When the pale facade of Casa Felice was visible once more, detaching itself from the surrounding darkness, she said to the boy carelessly:
"Where do you put the boat at night?"
"The signora has not seen?"
"No."
"Under the house. There is deep water there. One can swim for five minutes without coming out into the open."
"I should like to see that place. Can I get out of the boat there?"
"Si, signora. There is a staircase leading into the piazza by the waterfall."
"Then row in."
"Si, signora."
He was beginning to sing again, but suddenly he stopped, looked over his shoulder and listened.
"What is it?" she asked quickly.
"There is a boat, signora."
"Where."
She looked into the darkness but saw nothing.
"Close to the house, signora."
"But how do you know?"
"I heard the oars. The man in the boat was not rowing, but just as I began to sing he began to row. When I stopped singing he stopped rowing."
"You didn't see the boat?"
"No, signora. It carries no light."
He looked at her mysteriously.
"_It may be the contrabbandieri_."
"Smugglers?"
"Yes."
He turned his head over his shoulder and whistled, in a peculiar way.
There was no reply. Then he bent down over the gunwale of the boat till his ear nearly touched the water, and listened.
"The boat has stopped. It must be near us."
His whole body seemed quivering with attentive life, like a terrier's when it stands to be unchained.
"Might it not be a fisherman?" asked Lady Holme.
He shook his head.
"This is not the hour."
"Some tourists, perhaps, making an excursion?"
"It is too far.

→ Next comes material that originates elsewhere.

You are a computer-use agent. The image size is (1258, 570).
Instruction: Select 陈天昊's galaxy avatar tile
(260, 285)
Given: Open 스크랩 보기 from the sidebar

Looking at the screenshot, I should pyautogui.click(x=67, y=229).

They never come here at night."
His eyes stared, his attitude was so intensely alert and his manner so mysterious that, despite her desperate preoccupation, Lady Holme found herself distracted for a moment. Her mind was detached from herself, and fixed upon this hidden boat and its occupant or occupants.
"You think it is _contrabbandieri_?" she whispered. He nodded.

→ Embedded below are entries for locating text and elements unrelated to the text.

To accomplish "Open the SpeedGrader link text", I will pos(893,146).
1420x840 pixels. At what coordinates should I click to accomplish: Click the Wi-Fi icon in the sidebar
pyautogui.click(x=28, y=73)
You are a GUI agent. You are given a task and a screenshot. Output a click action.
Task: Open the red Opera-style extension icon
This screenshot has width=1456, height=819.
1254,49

"I have been one, signora."
"You!"
"Yes, when I was a boy, in the winter. Once, when we were running for the shore, on a December night, the _carabinieri_ fired on us and killed Gaetano Cremona."
"Your companion?"
"Yes. He was sixteen and he died. The boat was full of his blood."
She shuddered.
"Row in," she said. "That boat must have gone."

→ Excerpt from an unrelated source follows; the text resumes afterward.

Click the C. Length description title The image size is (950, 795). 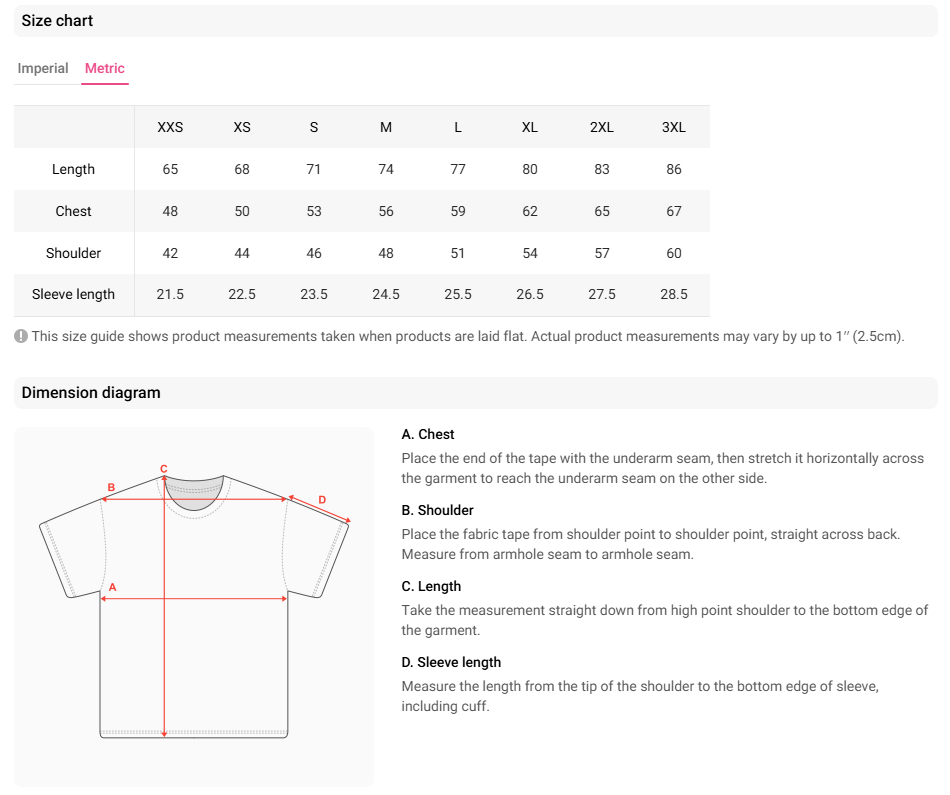(431, 586)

"Non, signora. It has not. It is close by and the oars are out of the water."
He spoke with certainty, as if he saw the boat. Then, reluctantly, he dipped his oars in the lake, and rowed towards the house, keeping his head half turned and staring into the darkness with eyes that were still full of mystery and profound attention.
Lady Holme looked over the water too, but she saw nothing upon its calm surface.
"Go into the boat-house," she said.
Paolo nodded without speaking. His lips were parted.
"Chi e la?" she heard him whisper to himself.
They were close to the house now. Its high, pale front, full of shuttered windows, loomed over them, and the roar of the waterfall was loud in their ears. Paolo turned the boat towards his right, and, almost directly, Lady Holme saw a dark opening in the solid stone blocks on which the house was built. The boat glided through it into cover, and the arrow of light at the prow pierced ebon blackness, while the plash of the oars made a curious sound, full of sudden desolation and weariness. A bat flitted over the arrow of light and vanished, and the head of a swimming rat was visible for a moment, pursued by a wrinkle on the water.
"How dark it is here," Lady Holme said in a low voice. "And what strange noises there are."
There was terror in the sound of the waterfall heard under this curving roof of stone. It sounded like a quantity of disputing voices, quarrelling in the blackness of the night. The arrow of light lay on a step, and the boat's prow grated gently against a large ring of rusty iron.
"And you tie up the boat here at night?" she asked as she got up.